O jurista canadense Irwin Cotler propõe uma espécie de “cidadania planetária”, que serviria de base para que o respeito à liberdade de crença seja defendido, mas somente se as religiões não infringirem certos preceitos “universais”: “o morticínio, a tortura, a escravidão, o expurgo étnico, a violação e o racismo não podem ser defendidos por nenhuma crença que respeite a humanidade e a religião” (Cotler, 2000: 63).

A imposição de limites, como o de Cotler acima, coloca em evidência a oposição entre universalismo e relativismo. Se o relativismo cultural tem o mérito de eliminar classificações antropológicas hierarquizadas, como as culturas “primitivas” em posição inferior às “civilizadas”, quando levado ao seu limite, ele impediria qualquer tipo de tolerância, uma vez que, se tudo fosse válido por causa do que defende um relativismo cultural mais radical, a compreensão de culturas diferentes não seria possível, porque os valores seriam incomensuráveis, ou seja, tudo seria possível e nada teria um aspecto positivo ou negativo (Kawada, 2000: 148-149).

Além disso, grupos minoritários presentes nos países desenvolvidos teriam seu “estilo de vida” aceito pela sociedade majoritária em nome do relativismo cultural, uma vez que a sociedade “respeitaria” (na verdade, suportaria) as especificidades desses grupos (Kawada, 2000: 149). No entanto, essa atitude da sociedade majoritária poderia provocar a manutenção, por exemplo, da pobreza e das precárias condições de vida desses grupos por causa de um “respeito” que é, na verdade, uma passividade implícita que está presente no conceito de relativismo cultural.

De qualquer forma, é por causa do relativismo cultural que grupos minoritários podem resistir às tentativas de imposição de culturas nacionais e reafirmar suas tradições em outros espaços que não são os de sua origem (Kawada, 2000: 150). É nesse ponto que o relativismo cultural deve ser incentivado para preservar os valores dos grupos minoritários, a partir do que o autor chama de “princípio de não intervenção” ao mesmo tempo em que não se deve transformar o relativismo cultural em um princípio universal (Kawada, 2000: 150). Por isso, Kawada defende também o relativismo cultural em sua dimensão subjetiva:

É bem melhor, sem dúvida, deixar de lado qualquer pretensão ao universal e, sempre que se assumir uma posição, seja qual for a força dessa convicção, admitir com toda a lucidez seu caráter fundamentalmente subjetivo e empenhar-se sempre na busca de uma subjetividade intercultural de um nível superior (Kawada, 2000: 149).

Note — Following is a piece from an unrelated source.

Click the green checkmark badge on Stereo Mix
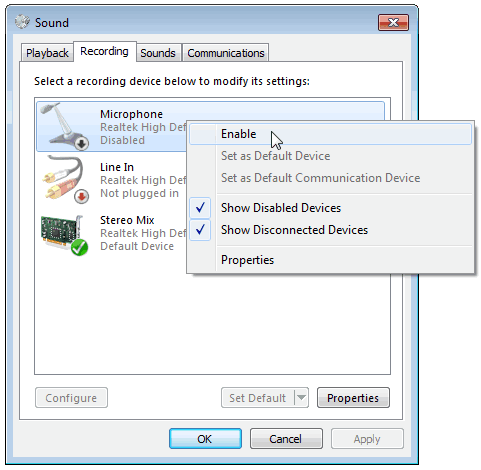The image size is (481, 470). 79,247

No entanto, a tomada de posição, a que se refere o antropólogo japonês Junzo Kawada, dentro do relativismo cultural, exige ainda outros cuidados. Reconhecer o direito a toda e qualquer forma de ação ou de opinião, sem qualquer tipo de limite, é apontado pelo dramaturgo Wole Soyinka como uma forma de conciliação e de compromisso que permitiriam o revisionismo de nossos dias (Soyinka, 2000: 132). Se seguíssemos a lógica do relativismo cultural mais radical, opiniões que colocam em dúvida a existência do holocausto ou de qualquer outra forma de extermínio, por exemplo, deveriam ter sua validade reconhecida.

Vimos, nesta seção, que os limites da tolerância, como forma de se evitar o surgimento da intolerância, envolvem sua definição, suas relações entre o público e o privado e a existência de valores relativos em contraposição a valores universais, que regulariam a existência dos primeiros. A seguir, veremos algumas definições que apresentam uma gradação dos conceitos de tolerância e de intolerância para, no final da próxima seção, propor uma síntese desses conceitos.